With Francesco, Francesco, Bernardo, Simona…
Two guys that Dustin, Randi, and I met at church wanted to visit the boat. As we were “trying” to speak with them (Francesco knew very little English and Bernardo didn’t know any), we talked about how some of the guy crew loved eating the horse burgers (seriously, horse is like a delicacy here), but these guys were emphatic that we not eat horse because you will be served bad meat, from horses that were injected with a lot of steroids, some are race horses, which would make you really sick and/or “crazy in the head.” Yeah, well, I already knew I don’t eat horse…I had my own horses growing up. But I did try just a bite once, on the street cuz the horse butcher gave it to our group. Yuck. So not into eating my pets! Then I said to the guys, “I haven’t had fish yet, and we live on a boat in the sea, and I love fish.” And they started telling us we have to try fish here because it is so good, “the best,” Sicilians would say! Everything is “the best” in Italy! So they invite us to dinner at their home (I was not trying to coerce a free fish dinner out of them, I promise).

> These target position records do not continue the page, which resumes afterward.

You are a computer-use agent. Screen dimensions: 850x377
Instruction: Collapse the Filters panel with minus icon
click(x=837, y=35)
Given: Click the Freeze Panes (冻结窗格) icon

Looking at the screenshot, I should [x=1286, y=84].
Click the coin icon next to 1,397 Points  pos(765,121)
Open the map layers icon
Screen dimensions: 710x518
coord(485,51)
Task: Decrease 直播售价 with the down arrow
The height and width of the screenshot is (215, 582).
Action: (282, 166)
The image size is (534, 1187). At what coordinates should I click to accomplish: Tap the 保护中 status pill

Saturday is the big day, and Dustin along with his wife Kari, Randi, and I are picked up by Francesco, another Francesco, and Simona (our Italian missionary friend to Argentina who speaks perfect English and helps us out even while she is on vacation). It was an amazing dinner of amazing fish and calamari and filled with fellowship by lovers of Jesus! Another reason why I love Italian families and hospitality! You feel like you have entered in and always been a part of their family!

I have become quite comfortable here, making this home, to some degree. One of the leaders remarked that she appreciated how I really take ownership of the boat and ministry, that I act like I am going to be here for 2 years, even when I am leaving in a few days. I sincerely appreciate her encouragement. I hope this is a strength of mine—adapting to new situations, learning from it, and hopefully, contributing to it.